For almost two hundred years, a primary concern for Spanish authorities was finding a supply link between the provincial capitals of northern New Spain and the Pacific Ocean. El Camino Real (the Royal Road) existed--Santa Fe to Chihuahua, and on to Mexico City, but the round trip took many months. Early in the 19th century when independence from Spain was achieved, Mexico began to allow in trade goods from the United States, over what came to be called the Santa Fe Trail, opened in 1821 from Missouri to New Mexico. But the need continued for a connection with California and the Pacific Ocean.

Rivers and streams, and mountain passes were already known to fur trappers and traders whose guiding services were employed in the 1830s and 1840s, as Mexican territory became fair game to Americans pushing west. Antonio Armijo, an enterprising merchant, had succeeded in 1829 in taking his pack train almost due west from Santa Fe to Los Angeles, a direct though difficult route that rewarded him with unbelievable profits. Entrepreneurs who followed him over the next twenty years preferred the longer, but easier and more familiar, trails that twisted north from Santa Fe through western Colorado and southern Utah, across the extreme northwest corner of Arizona, into Nevada and on to southern California. This “Spanish Trail,” became a profitable commercial route and was the means for thousands of New Mexico sheep being driven to unlimited markets during the California Gold Rush. Mormons who were settling in Utah journeyed both east and west between Salt Lake City and California; a number of southern California’s early families migrated over the route.

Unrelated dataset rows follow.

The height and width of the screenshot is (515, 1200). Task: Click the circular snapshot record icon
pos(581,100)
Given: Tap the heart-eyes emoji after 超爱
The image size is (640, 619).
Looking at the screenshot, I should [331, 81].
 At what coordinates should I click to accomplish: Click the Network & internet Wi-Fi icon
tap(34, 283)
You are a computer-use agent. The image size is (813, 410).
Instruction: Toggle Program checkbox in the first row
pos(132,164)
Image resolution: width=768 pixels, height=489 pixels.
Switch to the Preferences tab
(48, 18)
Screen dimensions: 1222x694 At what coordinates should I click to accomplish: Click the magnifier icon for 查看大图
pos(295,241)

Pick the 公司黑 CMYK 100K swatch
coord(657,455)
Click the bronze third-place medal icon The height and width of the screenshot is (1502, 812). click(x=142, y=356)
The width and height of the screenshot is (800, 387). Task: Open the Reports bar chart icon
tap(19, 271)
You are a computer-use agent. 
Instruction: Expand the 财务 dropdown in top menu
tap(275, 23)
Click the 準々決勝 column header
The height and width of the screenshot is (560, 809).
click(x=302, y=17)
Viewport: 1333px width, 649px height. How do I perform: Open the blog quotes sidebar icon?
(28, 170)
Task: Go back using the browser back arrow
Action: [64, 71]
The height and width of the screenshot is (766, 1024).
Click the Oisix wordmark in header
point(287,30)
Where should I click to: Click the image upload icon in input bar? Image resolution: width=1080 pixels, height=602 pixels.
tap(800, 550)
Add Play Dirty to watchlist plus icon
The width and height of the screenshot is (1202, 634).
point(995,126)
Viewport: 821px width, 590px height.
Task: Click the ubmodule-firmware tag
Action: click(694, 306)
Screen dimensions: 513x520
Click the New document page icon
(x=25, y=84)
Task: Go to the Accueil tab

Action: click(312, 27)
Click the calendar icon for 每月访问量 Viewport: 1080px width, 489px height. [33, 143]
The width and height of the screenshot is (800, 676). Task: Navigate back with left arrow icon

In 2002, the Old Spanish Trail was recognized as the nation’s 15th National Historic Trail, worthy of study, preservation, and protection

Southern Trail Complex
The southern overland route to California and the Pacific Ocean through present-day Arizona, has been in use for centuries--first by American Indians, then by Europeans throughout the 16th to the 19th centuries. In late 1877, the Southern Pacific Railroad followed some of this corridor as it connected California, across Arizona, to the rest of the United States. Travelers on modern Interstates 8, 10, and 19 see, generally, the same terrain. This was not a single road, but a complex of transportation corridors that entered the state from east and south, traveled through passes, and along west- and north-flowing streams. The trails converged at the Pima Villages on the Gila River, then traversed the flood plain of the Gila River in a westerly direction to its confluence with the Colorado River at Yuma Crossing. This braided trail complex became nationally important in mid-19th century when the Mexican War and subsequent gold discoveries in California set off unprecedented westward migration. Thousands made their way over the various routes of the Southern Trail Complex.

Kearny’s Route and Cooke’s Wagon Road
Several of these historic routes across southern Arizona are associated with the Mexican War of 1846-48. General Stephen Watts Kearny, Commander of the U. S. Army of the West, was concerned with getting to California by the most direct route. In 1846, he and 100 soldiers, guided by Kit Carson, followed the Gila River across the state, utilizing a trail well-known to earlier trappers and traders, but one that was completely unsuited for wheeled vehicles. There were several nearly impassable canyons along the course of the river. Kearny put the army’s supply wagons under the command of Lieut. Colonel Philip St. George Cooke and his “Mormon Battalion,” a large number of volunteers hired by the U. S. government to augment the Army of the West. Following six weeks behind Kearny’s unit, late in the year, Cooke and his men entered Arizona through Guadalupe Pass in the extreme southwest corner of New Mexico, then worked down the San Pedro River and to the small Mexican presidio of Tucson. From there, the road followed the Santa Cruz River to the Pima Villages on the Gila, then down the Gila flood plain to Yuma Crossing. The Mormon Battalion and Kearny’s Army of the West were by far the largest groups to cross Arizona at that time. Kearny’s Gila River Trail upstream from the Pima Villages was never heavily used, and then only by pack trains.

Graham’s Santa Cruz Route
After the Treaty of Guadalupe Hidalgo ended the Mexican War, in early 1848, a battalion of Second Dragoons under the command of Major Lawrence P. Graham marched from Chihuahua to Fronteras, Sonora, south of the present U. S.--Mexican border, went north along the Santa Cruz River to Tucson (today’s Interstate 19) and the Pima Villages, then followed Kearny and Cooke’s route along the Gila. This Santa Cruz River route and Cooke’s wagon road became the two major passages through Arizona as Forty-Niners streamed west to strike it rich in the gold fields of California.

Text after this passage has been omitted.